Having joined the new Palestinian Authority security forces, he became a sergeant, but then left, disillusioned, after a year. While he has himself since attracted accusations of gangsterism from his enemies, Zubeidi says: "There were colleagues whom I had taught to read who were promoted to senior positions because of nepotism and corruption. I felt the security groups, the police and intelligence were gangsters, not helping the homeland."
He went to work illegally in construction in and around Tel Aviv and Haifa; arrested and briefly detained, he turned to stealing cars, for which he was sentenced to 15 months in jail.
By the time the second intifada broke out, he was driving a lorry delivering flour and olive oil in Jenin.
He now suggests that a turning point in his journey towards armed militancy was when a close friend was killed by Israeli soldiers. By late 2001, he was making crude bombs. In March 2002, his mother was one of 20 people killed in an Israeli incursion which preceded the bigger one in April.
Since then, he says, his position at the head of the brigades is unchallenged. "I am morally respected. People listen to my words. I help people.
"I have many qualifications for this job. I had two martyrs in my family. I am an ex-prisoner. I have two brothers in prison. My house was demolished. I have been wounded. I am a good fighter. I was the only leader to oppose the hudna [last summer's brief and uneasy ceasefire by the armed factions]. I am against corruption. And I am bankrupt."
Part of his high profile is self-cultivated. His willingness to be interviewed, pose for pictures, and even demonstrate to visitors his shooting prowess - despite having lost some of his vision when the bomb blew up in his face - by blasting a Coke can from 50 metres with his M-16, all help his image as a local idol to many - particularly teenage boys - in the refugee camp. And an Israeli woman, Tali Ifhime, is currently in custody after offering to be a human shield for him.
Although the Israeli army this week declined to comment on him, a security source told The Wall Street Journal last year: "He's a car thief, a punk and a street gangster," and insisted that he had risen only after bigger figures had been captured.
Bassem Eid, director of the Palestinian Human Rights Monitoring Group, has accused the brigades of killing at least seven Jenin residents suspected of collaborating with Israeli intelligence, adding: "Their power as 'police' is a function of fear."
But the present governor of Jenin - in contrast to his predecessor - has no problems with the al-Aqsa Martyrs' presence in the city, according to Yousef Zeid, the director of his office, who insists: "They are seen by the society as heroes, because they sacrificed their lives for the homeland."
Zeid denies that the faction causes trouble if their "suggestions" to the PA are rejected, or that they extort protection money. But is it right that they should endanger the local population by hiding among them?
"People are protecting their sons. Do you thing the people will abandon their sons? Look at the way they live. They are poor.

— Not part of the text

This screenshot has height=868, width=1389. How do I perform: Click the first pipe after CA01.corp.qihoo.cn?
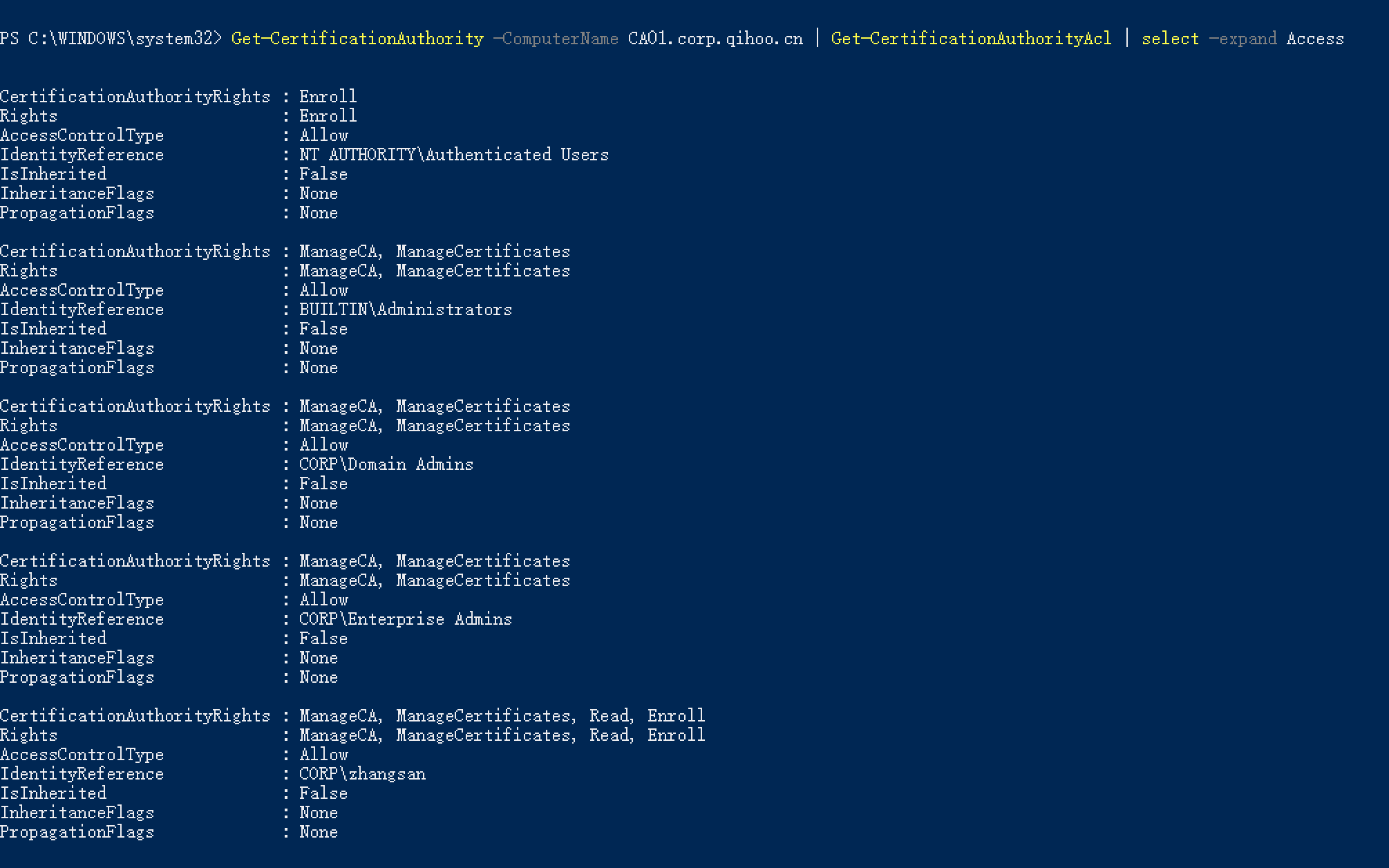(818, 39)
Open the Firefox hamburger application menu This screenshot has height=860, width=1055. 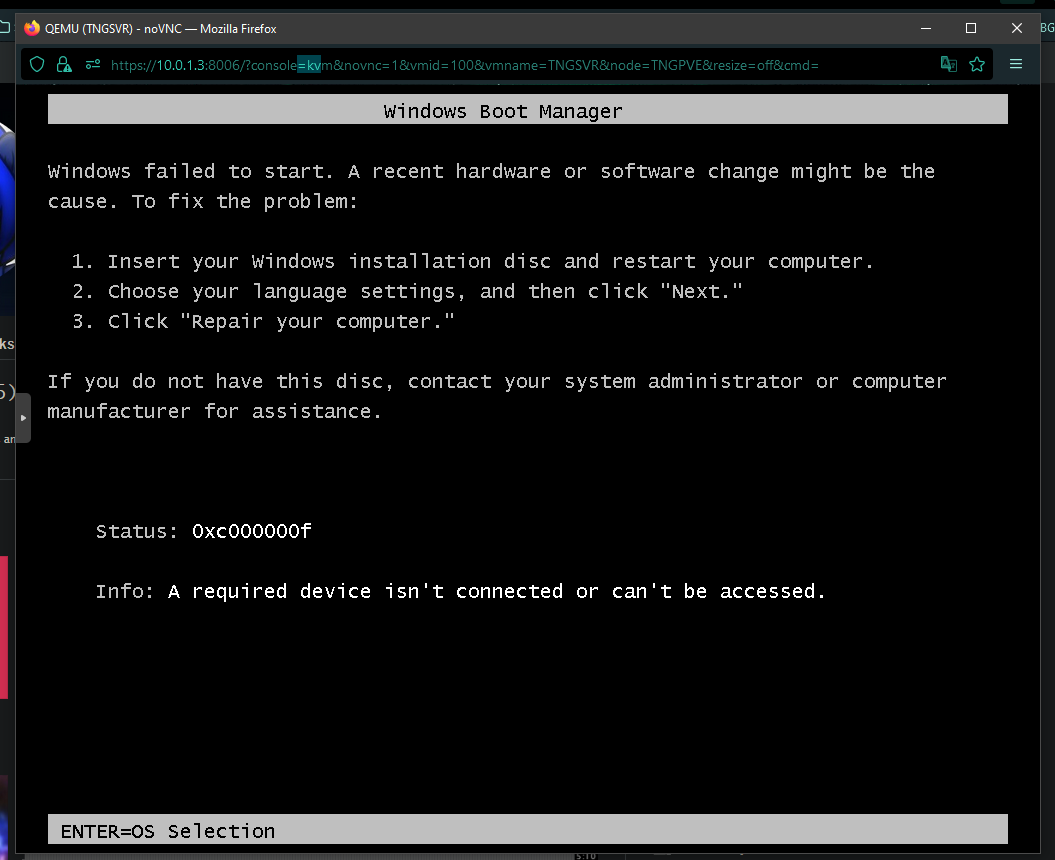tap(1016, 64)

They are not thieves. They are strugglers."
Zeid's relaxed attitude to Zubeidi's presence may underline why Mohammed Dahlan, the former PA security chief, this week sharply criticised the authority for surrendering control of Jenin to the gunmen.
Zubeidi flashes up on his cellphone screen a photograph of his six-month-old son.
Doesn't he fear a fatherless future for the boy? "Without a state my son has no future."
How does his wife, who has to move from house to house as he does, cope with his life? "She knew what I did when we were married. Everybody here expects to be killed. If someone noticed us here, you could be killed with us."
And no, he will never surrender if the Israelis try to arrest him.
"I'd like to have a settled life but I went too far. I can't go back. It's irreversible for me."